For me musically, it hasn’t changed anything. Obviously there has been a few disruptions with work and what not, and life in NZ isn’t quite the same as it used to be yet, but its getting there… fortunately we haven’t been too effected like the rest of the world.

Can you explain what living in New Zealand has meant for your music? What was beneficial, what less so?
It’s hard to say, as I haven’t lived anywhere else and it’s all I know. But from visiting other countries I feel the amount of extra space we have here gives you a different perception, and that seems to help quite a bit. There are downsides to being so far away from bigger scenes, but its something that is known, and worked around, so isn’t so bad I guess.

Can you sketch your career so far for our readers? What are some of the absolute highlights?
My career started in 1999, as Lamp of the Universe…and has slowly expanded in many different ways. I’m about to release my 13th full length album next month (January 2022) and am still excited by the new music I’m hearing from others too. Highlights would be releasing the first Lamp of the Universe album “The Cosmic Union”, hearing about artists I look up to say they’ve heard about me or have said they like my stuff. To be honest all the positive reactions from everyone to what I do is a highlight for me.

Craig Williamson

Can you tell us about the way the new album came into being? How was it written and what did you set out to achieve?

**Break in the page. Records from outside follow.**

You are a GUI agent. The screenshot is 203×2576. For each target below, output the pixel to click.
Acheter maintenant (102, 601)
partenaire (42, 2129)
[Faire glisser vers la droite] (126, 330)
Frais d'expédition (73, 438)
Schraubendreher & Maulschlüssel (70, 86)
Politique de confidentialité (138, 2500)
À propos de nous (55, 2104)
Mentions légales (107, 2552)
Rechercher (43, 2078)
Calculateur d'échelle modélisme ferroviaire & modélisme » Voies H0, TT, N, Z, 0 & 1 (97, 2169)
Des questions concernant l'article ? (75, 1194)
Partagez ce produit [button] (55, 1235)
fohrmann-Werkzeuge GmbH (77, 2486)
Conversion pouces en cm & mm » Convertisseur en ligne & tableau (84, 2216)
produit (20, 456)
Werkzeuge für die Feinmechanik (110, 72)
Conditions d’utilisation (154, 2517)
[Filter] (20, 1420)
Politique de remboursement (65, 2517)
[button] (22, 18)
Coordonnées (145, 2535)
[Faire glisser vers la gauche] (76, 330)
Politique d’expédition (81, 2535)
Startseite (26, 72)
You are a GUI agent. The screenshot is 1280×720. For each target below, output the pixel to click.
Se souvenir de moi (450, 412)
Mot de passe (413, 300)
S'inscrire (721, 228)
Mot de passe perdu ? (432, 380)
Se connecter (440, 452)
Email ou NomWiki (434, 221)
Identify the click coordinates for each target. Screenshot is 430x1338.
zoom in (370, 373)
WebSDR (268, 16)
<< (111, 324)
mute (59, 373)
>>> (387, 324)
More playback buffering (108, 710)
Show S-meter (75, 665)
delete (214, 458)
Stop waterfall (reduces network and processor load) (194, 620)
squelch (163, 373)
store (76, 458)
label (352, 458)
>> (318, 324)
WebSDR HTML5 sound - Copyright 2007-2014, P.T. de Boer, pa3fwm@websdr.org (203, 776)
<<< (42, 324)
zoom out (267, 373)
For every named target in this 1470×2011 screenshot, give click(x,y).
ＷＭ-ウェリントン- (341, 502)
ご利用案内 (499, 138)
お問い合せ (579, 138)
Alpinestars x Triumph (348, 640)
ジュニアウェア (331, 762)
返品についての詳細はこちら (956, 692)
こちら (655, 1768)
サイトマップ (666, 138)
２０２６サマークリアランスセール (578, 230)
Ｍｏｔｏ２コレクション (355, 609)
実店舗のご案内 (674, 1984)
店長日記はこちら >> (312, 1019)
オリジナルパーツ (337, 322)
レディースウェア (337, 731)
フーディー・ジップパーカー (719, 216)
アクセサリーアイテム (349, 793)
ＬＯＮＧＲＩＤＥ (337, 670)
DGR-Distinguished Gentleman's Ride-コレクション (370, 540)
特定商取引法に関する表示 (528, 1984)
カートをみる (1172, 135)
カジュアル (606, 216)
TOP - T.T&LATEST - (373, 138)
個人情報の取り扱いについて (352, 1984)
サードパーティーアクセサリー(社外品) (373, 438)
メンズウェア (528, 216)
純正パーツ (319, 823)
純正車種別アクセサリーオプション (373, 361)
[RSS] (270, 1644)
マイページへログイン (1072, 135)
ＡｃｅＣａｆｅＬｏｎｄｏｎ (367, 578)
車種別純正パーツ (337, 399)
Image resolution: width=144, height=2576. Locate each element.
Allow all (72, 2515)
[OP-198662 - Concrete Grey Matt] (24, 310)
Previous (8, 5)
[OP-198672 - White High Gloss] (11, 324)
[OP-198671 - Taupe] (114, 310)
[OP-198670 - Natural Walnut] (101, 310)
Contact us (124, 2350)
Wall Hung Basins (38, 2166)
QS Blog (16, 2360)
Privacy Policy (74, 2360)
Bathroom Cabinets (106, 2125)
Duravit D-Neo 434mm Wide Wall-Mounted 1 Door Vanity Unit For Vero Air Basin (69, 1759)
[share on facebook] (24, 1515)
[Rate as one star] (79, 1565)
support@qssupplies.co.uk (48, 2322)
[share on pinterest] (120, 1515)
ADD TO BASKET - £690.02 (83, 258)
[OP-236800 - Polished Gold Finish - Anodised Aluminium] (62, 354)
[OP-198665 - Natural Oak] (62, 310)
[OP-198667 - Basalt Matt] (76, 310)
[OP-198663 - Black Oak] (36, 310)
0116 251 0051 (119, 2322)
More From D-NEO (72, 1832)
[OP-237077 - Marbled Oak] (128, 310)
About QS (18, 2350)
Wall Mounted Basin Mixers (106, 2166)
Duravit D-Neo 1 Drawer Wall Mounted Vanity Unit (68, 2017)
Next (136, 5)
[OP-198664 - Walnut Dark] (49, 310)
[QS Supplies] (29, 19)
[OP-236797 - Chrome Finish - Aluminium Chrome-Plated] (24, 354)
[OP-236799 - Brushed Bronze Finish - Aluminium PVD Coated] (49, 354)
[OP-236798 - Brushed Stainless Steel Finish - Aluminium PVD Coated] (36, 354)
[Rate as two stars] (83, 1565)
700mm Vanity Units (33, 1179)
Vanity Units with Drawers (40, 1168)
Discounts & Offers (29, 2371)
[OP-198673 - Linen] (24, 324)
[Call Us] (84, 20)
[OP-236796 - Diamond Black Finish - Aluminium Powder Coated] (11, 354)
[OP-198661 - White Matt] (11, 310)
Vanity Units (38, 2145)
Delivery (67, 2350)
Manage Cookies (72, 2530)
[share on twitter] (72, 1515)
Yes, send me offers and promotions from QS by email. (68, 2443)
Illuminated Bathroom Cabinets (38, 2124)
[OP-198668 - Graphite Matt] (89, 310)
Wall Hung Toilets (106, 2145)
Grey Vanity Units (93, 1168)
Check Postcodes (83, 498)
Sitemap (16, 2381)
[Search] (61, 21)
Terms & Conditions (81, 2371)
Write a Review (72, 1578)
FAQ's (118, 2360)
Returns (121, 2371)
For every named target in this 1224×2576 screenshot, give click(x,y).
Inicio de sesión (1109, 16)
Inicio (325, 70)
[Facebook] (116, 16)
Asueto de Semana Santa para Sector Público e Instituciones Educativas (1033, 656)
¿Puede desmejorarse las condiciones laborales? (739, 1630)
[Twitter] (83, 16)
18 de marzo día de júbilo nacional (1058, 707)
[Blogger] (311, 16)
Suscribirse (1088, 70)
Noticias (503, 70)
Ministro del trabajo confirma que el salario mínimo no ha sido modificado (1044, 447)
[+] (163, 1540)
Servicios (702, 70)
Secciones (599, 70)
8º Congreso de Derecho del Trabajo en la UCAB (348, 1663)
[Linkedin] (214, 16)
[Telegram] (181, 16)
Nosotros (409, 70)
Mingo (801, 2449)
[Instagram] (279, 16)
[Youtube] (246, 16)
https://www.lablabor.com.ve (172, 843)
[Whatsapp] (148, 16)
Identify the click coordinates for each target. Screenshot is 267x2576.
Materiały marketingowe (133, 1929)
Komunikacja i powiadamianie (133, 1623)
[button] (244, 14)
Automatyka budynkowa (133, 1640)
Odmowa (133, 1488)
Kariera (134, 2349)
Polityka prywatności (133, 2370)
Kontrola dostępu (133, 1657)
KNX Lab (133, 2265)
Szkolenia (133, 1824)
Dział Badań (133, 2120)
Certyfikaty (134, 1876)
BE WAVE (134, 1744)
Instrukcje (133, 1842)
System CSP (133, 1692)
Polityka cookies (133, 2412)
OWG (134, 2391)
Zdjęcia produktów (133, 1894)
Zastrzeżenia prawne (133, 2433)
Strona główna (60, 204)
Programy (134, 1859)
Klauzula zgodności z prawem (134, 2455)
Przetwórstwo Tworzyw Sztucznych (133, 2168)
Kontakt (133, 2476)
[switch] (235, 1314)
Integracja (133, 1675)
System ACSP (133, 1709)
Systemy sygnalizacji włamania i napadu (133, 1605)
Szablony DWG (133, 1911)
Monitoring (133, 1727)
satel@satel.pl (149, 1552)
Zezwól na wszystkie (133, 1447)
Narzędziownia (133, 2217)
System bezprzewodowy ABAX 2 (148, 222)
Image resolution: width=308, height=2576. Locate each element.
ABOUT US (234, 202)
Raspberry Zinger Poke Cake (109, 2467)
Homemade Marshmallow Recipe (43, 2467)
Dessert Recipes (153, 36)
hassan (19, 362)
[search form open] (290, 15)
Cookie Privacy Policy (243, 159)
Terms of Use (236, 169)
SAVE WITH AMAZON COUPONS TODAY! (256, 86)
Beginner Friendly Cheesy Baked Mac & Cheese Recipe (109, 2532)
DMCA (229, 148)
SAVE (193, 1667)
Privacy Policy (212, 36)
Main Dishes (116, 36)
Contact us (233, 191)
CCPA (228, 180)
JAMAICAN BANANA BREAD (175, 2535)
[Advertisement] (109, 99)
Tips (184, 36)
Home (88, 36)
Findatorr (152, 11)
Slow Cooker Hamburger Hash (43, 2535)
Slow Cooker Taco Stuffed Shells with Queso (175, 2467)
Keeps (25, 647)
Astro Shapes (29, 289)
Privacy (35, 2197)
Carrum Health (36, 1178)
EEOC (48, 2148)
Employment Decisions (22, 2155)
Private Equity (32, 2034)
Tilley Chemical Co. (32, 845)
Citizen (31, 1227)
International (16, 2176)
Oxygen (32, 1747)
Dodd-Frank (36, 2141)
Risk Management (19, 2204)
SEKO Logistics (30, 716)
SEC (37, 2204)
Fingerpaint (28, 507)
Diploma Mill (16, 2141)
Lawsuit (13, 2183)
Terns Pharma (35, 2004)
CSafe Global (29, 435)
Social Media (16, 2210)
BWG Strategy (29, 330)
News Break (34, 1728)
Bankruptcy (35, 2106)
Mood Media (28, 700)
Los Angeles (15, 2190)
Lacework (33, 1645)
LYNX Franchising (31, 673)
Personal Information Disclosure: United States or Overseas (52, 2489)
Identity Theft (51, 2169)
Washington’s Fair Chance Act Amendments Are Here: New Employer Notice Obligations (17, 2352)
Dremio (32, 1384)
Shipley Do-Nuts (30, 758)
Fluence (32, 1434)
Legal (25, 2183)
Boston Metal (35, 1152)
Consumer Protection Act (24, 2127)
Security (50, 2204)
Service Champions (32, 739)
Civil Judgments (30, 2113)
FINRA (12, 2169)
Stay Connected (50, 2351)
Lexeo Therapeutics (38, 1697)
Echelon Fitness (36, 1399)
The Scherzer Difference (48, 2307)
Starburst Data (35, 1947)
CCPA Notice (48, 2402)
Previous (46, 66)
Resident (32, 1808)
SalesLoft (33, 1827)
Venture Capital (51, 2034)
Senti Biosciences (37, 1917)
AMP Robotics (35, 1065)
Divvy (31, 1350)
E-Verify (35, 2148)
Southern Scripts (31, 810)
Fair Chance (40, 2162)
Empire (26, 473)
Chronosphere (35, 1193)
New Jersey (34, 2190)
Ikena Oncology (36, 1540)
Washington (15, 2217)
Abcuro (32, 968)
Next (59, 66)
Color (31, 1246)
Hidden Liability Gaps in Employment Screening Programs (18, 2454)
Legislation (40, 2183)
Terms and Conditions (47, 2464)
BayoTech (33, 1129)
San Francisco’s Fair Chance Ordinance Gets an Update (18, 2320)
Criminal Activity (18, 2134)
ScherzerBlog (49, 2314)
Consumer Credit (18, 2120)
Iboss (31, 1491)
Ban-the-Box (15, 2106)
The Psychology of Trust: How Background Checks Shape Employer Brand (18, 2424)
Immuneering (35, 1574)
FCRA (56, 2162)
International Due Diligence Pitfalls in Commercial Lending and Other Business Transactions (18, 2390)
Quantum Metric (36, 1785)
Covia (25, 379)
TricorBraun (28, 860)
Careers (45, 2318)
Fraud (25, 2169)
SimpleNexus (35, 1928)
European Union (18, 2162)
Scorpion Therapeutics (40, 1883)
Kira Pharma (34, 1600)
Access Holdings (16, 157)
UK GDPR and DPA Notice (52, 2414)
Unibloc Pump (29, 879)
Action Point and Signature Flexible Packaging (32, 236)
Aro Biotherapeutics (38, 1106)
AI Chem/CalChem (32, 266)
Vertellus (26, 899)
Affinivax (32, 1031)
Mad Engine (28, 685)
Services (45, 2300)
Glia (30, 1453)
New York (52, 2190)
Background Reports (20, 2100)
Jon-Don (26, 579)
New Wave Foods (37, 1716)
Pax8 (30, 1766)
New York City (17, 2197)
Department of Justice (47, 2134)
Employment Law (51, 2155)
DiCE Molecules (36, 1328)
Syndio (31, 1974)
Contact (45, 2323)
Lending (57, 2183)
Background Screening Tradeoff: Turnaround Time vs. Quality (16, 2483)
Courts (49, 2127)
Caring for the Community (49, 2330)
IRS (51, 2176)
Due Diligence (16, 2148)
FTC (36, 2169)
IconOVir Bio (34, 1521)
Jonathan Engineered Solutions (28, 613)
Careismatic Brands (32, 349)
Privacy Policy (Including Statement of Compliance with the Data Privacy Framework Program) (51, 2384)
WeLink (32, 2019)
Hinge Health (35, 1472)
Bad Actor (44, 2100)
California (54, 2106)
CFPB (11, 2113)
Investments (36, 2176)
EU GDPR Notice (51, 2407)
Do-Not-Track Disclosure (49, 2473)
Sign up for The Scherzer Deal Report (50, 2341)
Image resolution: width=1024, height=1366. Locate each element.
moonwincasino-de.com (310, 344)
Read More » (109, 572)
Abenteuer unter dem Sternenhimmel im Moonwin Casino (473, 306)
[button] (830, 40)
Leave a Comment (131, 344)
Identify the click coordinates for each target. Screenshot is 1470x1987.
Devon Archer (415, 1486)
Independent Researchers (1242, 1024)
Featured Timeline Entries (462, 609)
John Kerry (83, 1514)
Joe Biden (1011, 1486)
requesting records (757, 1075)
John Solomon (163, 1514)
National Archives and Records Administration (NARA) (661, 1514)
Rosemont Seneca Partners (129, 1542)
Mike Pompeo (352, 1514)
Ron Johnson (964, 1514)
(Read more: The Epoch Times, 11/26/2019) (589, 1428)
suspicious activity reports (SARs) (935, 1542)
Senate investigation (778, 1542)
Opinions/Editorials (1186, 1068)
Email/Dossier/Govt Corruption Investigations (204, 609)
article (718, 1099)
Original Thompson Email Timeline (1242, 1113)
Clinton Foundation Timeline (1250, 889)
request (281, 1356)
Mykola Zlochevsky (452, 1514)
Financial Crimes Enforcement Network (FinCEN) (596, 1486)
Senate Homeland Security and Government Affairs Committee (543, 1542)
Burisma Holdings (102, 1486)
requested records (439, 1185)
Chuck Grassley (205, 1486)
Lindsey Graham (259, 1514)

I always write for myself first, and I’m continually writing. But this time around I wanted it to be more energetic, more band sounding, so I think that’s how it’s going to be perceived. I wanted to achieve a bigger sound too, improve the overall vibe by making everything a bit more clear and full.

When are you satisfied with your music? Is there a certain formula for a Lamp Of The Universe song?
There’s no real formula, I just go by what feels right. It’s hard to say when I’m actually satisfied with each track, because you could go on adding things forever, but usually just when it just feels and sounds as close as I can get it to how I hear it in my head.

What music are you listening to these days? Are you more of an oldies guy or do you still like to explore new artists?

I like to explore, constantly. I still love the “oldies” too though. My latest things I’ve been listening to would be Aphex Twin, Radiohead, Electric Wizard, Naz, Mastodon, Adam Geoffrey-Cole, Miles Davis, Napalm Death, Pete Namlook, Klaus Schulze, Archgoat, Laszlo Hortobagyi.

Can you tell me about the lyrical concept of The Akashic Field? 
It changes from song to song so there’s no concept as such. The Akashic Field as a title though could basically be seen as a receiving of all influences, an accepting of all information I can process to create a new album from influences that I’ve experienced over many years.

If you could curate your dream band, who would be in it and why?
I certainly wouldn’t play!!! I’d just watch in amazement!!!! The band would be Miles Davis, Jimi Hendrix, Paul McCartney, Klaus Schulze, Ravi Shankar and Ringo Starr.

What does the word psychedelic mean to you in the fullest sense of the word?
It means freedom to do what you want musically… to drift into the worlds beyond and back again.

What are you doing after this interview? What would you like our readers to do?
After this interview? Probably have dinner and then, like I usually do, work on new music into the night, and listen to LPs. The readers can do as they please, just be nice to each other!!!